51tniyOSHLL.jpgAnother reason we can accept La Stupenda’s humiliation and defeat is that Alcina isn’t always such a nice person. In Act III, in a final act of tigress-like desperation, she eggs on Oberto, a captive boy whom she allowed to remain human instead of turning into a beast, to kill a lion that approaches him. Oberto (Mirella Freni!) realizes that the lion is actually his father—in part because the lion nuzzles up to him—and calls Alcina, whom he had previously thought of as protector and friend, “Barbara!” (“Barbarous one!”) This is the real end of her world of enchantment. It makes me think of the moment at the end of Spirited Away (千と千尋の神隠し, 2001) when Yubāba asks Chihiro to choose which pair of swine is actually her transformed parents as a last test before she will return her real name and release her from the kingdom of the spirits. (It’s a trap, but one Chihiro, like Oberto [and Admiral Ackbar], sees through.)
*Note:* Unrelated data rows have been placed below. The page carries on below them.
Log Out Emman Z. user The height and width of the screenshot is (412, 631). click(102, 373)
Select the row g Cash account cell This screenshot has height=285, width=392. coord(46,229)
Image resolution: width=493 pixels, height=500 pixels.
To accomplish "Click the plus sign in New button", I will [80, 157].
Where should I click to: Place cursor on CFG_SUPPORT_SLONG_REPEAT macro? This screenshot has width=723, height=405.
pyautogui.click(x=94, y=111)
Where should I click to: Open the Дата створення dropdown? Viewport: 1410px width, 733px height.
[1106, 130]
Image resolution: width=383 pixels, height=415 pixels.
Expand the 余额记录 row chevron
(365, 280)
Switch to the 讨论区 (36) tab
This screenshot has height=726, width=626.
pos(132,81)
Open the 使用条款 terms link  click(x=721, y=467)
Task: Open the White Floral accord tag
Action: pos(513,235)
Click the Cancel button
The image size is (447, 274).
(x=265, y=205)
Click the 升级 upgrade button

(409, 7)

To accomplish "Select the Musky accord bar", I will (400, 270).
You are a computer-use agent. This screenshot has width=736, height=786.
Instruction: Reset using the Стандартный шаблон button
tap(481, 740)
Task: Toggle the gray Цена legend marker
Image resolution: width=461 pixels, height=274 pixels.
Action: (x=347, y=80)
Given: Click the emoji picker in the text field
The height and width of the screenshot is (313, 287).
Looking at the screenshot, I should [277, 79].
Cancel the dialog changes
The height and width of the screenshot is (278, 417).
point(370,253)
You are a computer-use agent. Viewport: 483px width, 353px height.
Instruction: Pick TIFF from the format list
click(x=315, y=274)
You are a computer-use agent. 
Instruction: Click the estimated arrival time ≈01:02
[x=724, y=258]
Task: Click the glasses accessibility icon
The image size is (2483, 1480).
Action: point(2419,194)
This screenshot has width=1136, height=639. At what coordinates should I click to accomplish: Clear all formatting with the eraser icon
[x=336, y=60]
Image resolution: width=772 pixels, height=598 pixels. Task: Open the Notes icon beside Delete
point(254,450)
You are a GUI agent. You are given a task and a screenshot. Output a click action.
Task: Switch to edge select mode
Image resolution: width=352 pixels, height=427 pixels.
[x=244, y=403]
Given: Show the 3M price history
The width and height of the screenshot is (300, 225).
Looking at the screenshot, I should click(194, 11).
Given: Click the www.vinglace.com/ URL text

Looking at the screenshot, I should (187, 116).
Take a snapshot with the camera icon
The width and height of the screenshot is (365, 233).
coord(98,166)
What happens after Oberto calls out Alcina is one of those remarkable moments in Handelian opera when it seems the composer is doing things he’s not supposed to be doing. He writes a ¡¡¡tRiO!!! in which Bradamante and Ruggiero are musically (and textually) pitted against Alcina. 1843832682.jpgAs Winton Dean writes in his magnificent Handel’s Operas, 1726-1741, this trio, a phenomenon “all too rare in Handel’s operas. . .stands beside those in Tamerlano and Orlando as a masterly summing up of a dramatic confrontation.” <1> And then? Well, then Alcina is utterly defeated, her magic urn broken, all her enchantments undone. The chorus of former rocks, waves, and beasts sings about their release “from the blind horror of night” (“Dall’orror di notte cieca”). It feels like the prisoners’ stepping into the light of the courtyard in Fidelio, like the broadcasting of the Letter Duet from Figaro over the loudspeakers in Shawshank Redemption. Winton Dean talks about Act III of Alcina as “trac[ing] the disintegration of Alcina’s personality.” How far she had to fall from the vocal heights of her first Act I aria!

Nexus exit.

There’s always so much more to say, but it’s time to bid adieu to Alcina’s island for now. But what sadness I feel at leaving such a beautiful illusion! There’s some consolation in knowing that Ruggiero felt exactly the same way when he sang this. . .“Verdant meadows, leafy woods, all your beauty will decay. . .”

<1> Winton Dean, Handel’s Operas, 1726-1741 (Woodbridge: The Boydell Press, 2006): 321.